Facinelli’s version of this disturbingly familiar narrative takes place almost entirely outdoors in the Alabama woods, not far from Tuscaloosa. In the opening scenes, the Michaelson family appears much like any other, heading out on a road trip for a long weekend: parents Paul (Thomas Jane) and Wendy (Anne Heche) occupy the front seats of their RV, while 10-year-old daughter Taylor (Kk Heim) and pug Lucky relax in the back.

Wendy leads them all in ragged renditions of road-trip sing-alongs while Paul guides their mobile home to a lakeside campground, where they get a borderline hostile welcome from middle-aged proprietor Tom (John D. Hickman).
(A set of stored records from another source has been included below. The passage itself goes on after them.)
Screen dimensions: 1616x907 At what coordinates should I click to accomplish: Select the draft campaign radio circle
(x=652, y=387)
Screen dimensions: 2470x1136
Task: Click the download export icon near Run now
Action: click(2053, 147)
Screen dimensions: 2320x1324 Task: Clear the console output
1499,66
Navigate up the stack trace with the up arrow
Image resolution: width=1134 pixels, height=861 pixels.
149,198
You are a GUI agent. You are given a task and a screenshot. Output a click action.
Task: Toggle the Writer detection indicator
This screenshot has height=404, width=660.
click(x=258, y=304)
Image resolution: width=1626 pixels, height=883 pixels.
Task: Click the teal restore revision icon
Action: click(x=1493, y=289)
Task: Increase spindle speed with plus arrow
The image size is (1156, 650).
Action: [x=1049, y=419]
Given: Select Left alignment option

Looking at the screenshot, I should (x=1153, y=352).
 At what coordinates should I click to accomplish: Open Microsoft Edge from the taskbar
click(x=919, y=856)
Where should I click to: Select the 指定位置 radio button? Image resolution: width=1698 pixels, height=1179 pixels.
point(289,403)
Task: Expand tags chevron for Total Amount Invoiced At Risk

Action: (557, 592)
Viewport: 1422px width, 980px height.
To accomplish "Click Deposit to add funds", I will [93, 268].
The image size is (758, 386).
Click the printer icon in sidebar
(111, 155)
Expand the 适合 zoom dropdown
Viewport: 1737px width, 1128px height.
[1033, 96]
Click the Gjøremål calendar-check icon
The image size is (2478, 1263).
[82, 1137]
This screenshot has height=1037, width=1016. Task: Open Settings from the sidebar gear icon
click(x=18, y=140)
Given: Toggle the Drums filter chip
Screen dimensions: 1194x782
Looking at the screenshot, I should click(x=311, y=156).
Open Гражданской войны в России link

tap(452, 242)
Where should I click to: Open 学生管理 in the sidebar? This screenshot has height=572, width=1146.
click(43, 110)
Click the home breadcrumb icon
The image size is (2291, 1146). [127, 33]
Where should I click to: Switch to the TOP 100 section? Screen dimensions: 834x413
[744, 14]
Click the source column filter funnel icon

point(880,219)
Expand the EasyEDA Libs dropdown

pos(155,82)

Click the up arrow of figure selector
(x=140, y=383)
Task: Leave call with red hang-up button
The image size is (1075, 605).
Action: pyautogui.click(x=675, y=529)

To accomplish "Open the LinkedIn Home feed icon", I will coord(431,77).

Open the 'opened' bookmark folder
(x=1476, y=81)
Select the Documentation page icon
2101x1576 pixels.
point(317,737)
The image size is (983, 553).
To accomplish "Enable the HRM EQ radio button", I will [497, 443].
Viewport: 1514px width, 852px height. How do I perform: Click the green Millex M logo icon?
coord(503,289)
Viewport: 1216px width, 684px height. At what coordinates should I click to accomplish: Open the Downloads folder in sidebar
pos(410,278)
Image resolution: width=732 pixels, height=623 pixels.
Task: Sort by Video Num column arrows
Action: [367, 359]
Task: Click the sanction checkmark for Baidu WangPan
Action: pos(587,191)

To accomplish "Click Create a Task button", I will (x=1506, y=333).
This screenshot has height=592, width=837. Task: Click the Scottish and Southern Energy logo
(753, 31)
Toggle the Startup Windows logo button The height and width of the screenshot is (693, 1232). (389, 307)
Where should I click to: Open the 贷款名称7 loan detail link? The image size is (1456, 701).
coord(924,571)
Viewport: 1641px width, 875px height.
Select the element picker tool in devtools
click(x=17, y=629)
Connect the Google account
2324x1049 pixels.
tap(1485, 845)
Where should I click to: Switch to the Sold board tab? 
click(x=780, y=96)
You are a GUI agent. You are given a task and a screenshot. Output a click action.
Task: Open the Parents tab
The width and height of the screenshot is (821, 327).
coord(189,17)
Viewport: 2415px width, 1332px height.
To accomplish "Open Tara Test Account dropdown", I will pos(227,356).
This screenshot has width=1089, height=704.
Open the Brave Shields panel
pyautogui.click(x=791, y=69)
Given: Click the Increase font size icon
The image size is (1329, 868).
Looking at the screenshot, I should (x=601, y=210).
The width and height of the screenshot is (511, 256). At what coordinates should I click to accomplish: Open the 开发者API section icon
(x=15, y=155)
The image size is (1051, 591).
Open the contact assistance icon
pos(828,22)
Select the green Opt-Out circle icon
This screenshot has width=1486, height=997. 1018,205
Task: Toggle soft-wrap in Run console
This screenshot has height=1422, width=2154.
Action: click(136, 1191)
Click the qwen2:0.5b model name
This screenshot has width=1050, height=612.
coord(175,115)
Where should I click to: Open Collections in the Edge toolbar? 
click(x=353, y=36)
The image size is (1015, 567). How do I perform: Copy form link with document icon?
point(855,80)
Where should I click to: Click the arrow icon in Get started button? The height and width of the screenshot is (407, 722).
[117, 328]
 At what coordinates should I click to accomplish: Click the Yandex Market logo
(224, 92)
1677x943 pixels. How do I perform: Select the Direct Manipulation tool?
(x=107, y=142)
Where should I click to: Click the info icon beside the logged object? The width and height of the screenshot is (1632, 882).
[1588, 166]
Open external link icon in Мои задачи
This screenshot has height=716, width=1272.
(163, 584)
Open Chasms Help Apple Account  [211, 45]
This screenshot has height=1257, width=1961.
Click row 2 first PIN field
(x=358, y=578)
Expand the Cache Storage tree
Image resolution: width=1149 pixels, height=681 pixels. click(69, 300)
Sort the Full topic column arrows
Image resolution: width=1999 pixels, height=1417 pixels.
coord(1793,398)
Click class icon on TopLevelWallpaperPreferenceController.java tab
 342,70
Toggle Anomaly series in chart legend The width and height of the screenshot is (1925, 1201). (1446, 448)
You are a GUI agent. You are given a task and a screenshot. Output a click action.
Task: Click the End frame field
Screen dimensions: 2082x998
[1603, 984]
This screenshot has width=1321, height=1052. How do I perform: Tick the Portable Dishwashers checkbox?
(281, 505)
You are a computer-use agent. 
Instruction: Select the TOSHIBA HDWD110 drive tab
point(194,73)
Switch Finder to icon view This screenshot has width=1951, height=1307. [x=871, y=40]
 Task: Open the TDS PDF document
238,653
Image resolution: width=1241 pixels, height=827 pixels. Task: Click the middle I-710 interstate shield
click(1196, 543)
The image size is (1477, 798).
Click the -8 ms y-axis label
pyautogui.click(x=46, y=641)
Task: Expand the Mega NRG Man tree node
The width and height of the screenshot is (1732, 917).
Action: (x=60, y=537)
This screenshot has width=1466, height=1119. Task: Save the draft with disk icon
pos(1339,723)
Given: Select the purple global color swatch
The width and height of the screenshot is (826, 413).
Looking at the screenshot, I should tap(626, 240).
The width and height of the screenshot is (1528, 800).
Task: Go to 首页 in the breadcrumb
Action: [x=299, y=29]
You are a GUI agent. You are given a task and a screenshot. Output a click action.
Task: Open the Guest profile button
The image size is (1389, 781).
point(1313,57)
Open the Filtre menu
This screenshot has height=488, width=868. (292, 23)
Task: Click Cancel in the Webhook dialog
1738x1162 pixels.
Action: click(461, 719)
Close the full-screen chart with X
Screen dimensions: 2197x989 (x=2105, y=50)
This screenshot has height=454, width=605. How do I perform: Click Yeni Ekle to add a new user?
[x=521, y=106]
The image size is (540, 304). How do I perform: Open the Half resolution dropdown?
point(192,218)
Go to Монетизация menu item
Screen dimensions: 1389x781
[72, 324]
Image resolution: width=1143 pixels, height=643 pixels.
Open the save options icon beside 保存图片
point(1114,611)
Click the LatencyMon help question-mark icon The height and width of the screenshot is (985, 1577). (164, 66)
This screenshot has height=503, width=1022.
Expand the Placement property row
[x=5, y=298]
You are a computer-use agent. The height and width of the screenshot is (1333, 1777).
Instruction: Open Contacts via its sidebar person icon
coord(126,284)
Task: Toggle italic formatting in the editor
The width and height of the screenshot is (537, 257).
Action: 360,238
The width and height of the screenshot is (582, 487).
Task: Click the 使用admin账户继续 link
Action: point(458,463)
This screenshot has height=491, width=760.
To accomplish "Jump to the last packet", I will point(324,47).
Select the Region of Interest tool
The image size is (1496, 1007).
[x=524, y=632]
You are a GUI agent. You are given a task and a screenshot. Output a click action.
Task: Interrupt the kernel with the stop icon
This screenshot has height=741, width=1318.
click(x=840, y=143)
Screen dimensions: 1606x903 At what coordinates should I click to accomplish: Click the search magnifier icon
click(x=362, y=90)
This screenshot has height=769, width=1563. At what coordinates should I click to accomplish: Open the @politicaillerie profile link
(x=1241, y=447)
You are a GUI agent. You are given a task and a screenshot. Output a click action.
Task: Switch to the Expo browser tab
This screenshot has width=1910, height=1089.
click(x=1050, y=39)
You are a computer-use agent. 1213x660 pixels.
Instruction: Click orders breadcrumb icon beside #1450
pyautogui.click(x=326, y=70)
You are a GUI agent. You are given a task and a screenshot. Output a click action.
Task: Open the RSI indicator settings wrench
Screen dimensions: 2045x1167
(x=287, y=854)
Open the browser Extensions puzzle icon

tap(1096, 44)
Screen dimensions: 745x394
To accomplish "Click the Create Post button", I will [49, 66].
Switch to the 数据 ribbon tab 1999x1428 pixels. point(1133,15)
Barely 10 minutes pass before Taylor mysteriously disappears, a plot twist worthy of a first-act break, typically after significantly more plot and character development. The inclination to view this as a crucial pacing miscalculation takes some time to dissipate, as it becomes clear that Facinelli has much more in store than the rote elaboration of a standard missing-child drama.

The next plot wrinkle quickly follows, when Sheriff Baker (Jason Patric) and Deputy Rakes (Facinelli) arrive to investigate Taylor’s disappearance, bringing with them the news that an armed and dangerous escaped convict from a nearby prison may be lurking in the woods surrounding the campground. Although Baker doesn’t think that the fugitive is connected to the missing child, for their own safety he warns Wendy and Paul against participating in law enforcement’s search of the area.

However, the worried parents aren’t remotely inclined to stop looking for their daughter and soon sneak off to do their own late-night sleuthing, leading to a terrible accident. When various bodies begin turning up, the sheriff realises he may be dealing with something far more sinister than just a missing persons case, as Paul and Wendy relentlessly press him for information on the search for Taylor.

When Facinelli finally delivers a denouement that’s virtually impossible to predict, ruthlessly undercutting expectations for the typical missing-child drama, viewers may feel either callously manipulated or unexpectedly rewarded, or possibly both.